Though at $45,145 the base 2021 XF is $7K cheaper than the outgoing model, don’t be fooled: Jaguar options don’t come cheaply (price includes destination). Pivi infotainment, a leather steering wheel, wireless charging, and heated front seats may come standard for 2021, but Jag’s options catalog is deep. Our P300 R-Dynamic SE AWD model piled nearly $12K of option onto its $50K base price. Many of them are worthy indulgences: the $1800 Extended Leather Upgrade, the $800 Light Oyster sport seats, $1200 adaptive cruise control, and the $600 surround sound system. The broad repertoire of options includes one of Jaguar’s strengths: a rich color palette, both for interior and exterior.

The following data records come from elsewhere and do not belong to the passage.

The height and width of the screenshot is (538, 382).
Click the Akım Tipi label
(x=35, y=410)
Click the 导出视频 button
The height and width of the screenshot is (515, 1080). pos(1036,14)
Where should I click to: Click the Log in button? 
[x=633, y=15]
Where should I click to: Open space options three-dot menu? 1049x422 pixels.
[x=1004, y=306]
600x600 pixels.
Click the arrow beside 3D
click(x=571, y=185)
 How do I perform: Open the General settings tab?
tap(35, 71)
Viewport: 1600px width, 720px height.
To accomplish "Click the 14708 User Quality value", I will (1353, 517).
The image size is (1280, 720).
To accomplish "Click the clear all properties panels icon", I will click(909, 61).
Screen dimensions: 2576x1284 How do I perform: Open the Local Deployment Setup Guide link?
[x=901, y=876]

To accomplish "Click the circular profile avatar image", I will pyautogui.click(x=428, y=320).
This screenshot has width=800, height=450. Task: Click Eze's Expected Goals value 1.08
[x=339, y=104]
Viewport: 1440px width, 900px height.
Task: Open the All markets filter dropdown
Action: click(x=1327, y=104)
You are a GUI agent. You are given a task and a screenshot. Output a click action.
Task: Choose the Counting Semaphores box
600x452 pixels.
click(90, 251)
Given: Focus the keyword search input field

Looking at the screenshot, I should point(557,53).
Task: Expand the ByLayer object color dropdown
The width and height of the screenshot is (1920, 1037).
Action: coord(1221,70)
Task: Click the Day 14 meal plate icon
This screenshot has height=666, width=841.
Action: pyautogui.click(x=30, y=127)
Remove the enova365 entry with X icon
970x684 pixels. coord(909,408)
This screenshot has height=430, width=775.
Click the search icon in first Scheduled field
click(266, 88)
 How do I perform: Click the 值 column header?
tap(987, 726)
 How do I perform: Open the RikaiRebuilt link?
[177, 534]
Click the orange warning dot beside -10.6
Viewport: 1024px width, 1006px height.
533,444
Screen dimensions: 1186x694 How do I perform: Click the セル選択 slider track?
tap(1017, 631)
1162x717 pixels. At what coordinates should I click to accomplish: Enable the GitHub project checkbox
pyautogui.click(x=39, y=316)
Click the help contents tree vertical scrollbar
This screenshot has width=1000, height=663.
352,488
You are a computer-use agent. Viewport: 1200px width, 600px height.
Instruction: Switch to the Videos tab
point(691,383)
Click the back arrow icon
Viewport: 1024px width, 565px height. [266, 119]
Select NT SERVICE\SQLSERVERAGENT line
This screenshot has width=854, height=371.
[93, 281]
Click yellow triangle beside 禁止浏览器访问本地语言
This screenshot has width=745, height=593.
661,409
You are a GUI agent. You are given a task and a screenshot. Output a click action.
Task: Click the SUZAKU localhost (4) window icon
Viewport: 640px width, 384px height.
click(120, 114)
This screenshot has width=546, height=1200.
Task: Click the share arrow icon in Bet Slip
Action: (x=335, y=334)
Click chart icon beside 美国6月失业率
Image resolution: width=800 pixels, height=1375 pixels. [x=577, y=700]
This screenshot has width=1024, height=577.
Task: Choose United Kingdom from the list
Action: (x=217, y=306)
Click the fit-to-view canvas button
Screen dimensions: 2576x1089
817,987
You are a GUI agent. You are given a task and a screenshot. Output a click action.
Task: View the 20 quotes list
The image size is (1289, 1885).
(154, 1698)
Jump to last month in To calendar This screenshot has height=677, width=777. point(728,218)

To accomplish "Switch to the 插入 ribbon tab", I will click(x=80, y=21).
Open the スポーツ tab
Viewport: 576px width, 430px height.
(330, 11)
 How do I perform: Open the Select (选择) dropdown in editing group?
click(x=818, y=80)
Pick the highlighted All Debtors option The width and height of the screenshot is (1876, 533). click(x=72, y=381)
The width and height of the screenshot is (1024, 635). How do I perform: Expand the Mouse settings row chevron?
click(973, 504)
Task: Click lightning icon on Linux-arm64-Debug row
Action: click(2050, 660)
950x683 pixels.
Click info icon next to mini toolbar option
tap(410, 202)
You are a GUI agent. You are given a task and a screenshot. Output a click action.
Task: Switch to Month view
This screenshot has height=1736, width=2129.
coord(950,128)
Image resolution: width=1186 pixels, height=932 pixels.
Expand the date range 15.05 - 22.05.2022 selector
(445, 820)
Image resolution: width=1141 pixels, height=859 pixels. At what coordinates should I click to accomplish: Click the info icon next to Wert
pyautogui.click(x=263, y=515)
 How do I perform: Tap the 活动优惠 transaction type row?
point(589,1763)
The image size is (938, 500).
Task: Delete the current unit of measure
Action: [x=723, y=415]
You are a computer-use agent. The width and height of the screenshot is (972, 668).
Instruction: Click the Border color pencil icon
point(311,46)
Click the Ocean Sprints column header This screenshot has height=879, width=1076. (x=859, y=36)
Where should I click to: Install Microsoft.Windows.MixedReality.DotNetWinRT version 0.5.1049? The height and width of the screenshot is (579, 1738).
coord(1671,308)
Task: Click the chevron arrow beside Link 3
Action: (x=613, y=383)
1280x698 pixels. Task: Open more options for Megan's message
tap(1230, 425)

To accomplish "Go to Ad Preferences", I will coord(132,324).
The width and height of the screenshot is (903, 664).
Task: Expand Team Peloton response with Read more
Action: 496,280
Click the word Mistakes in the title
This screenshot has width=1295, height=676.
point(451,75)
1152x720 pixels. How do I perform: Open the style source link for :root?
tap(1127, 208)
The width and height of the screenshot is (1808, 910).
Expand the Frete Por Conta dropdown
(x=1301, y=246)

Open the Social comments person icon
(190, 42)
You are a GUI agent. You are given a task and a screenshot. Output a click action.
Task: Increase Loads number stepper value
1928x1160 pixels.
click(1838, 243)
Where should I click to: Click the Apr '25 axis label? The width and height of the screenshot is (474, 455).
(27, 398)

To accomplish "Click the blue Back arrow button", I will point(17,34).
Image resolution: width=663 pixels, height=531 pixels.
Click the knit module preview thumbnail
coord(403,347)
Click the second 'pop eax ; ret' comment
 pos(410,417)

The 2021 XF marks a strange moment in the history of Jaguar. This last surviving sedan for the U.S. market is a highly calculated risk on a vehicle that’s both vital to the brand’s stately image and difficult to imagine as being especially profitable. We tip our caps to Jaguar for the XF’s mere existence—even as we mourn the fact that the Jaguar of 2021 cannot afford to send off a once-signature product like Cadillac has with the ballsy Blackwing twins. Jaguar still knows how to build a decent luxury sedan, even if there aren’t compelling business reasons at present to invest in a truly great one.
The conservative XF is a far cry from the extravagant, brutish saloons that helped build the Jaguar brand, but the 2021 model is wise and well-executed. The refreshed XF with its excellent cabin is worth a serious look for those uncharmed by the German heavyweights and put off by Genesis’ shield-faced barges. Admittedly, this is a small cohort, but this is likely the most competitive, focused XF of its generation.
2021 Jaguar XF P300 R-Dynamic SE AWD
Price (base/as-tested): $51,145 / $62,695
Highs: Elegant inside and out, infotainment is equally handsome and friendly, composed on-road behavior.
Lows: Perfectly adequate four-cylinder won’t carry the label of “most powerful XF” well.
Summary: The most competitive, focused XF of its generation.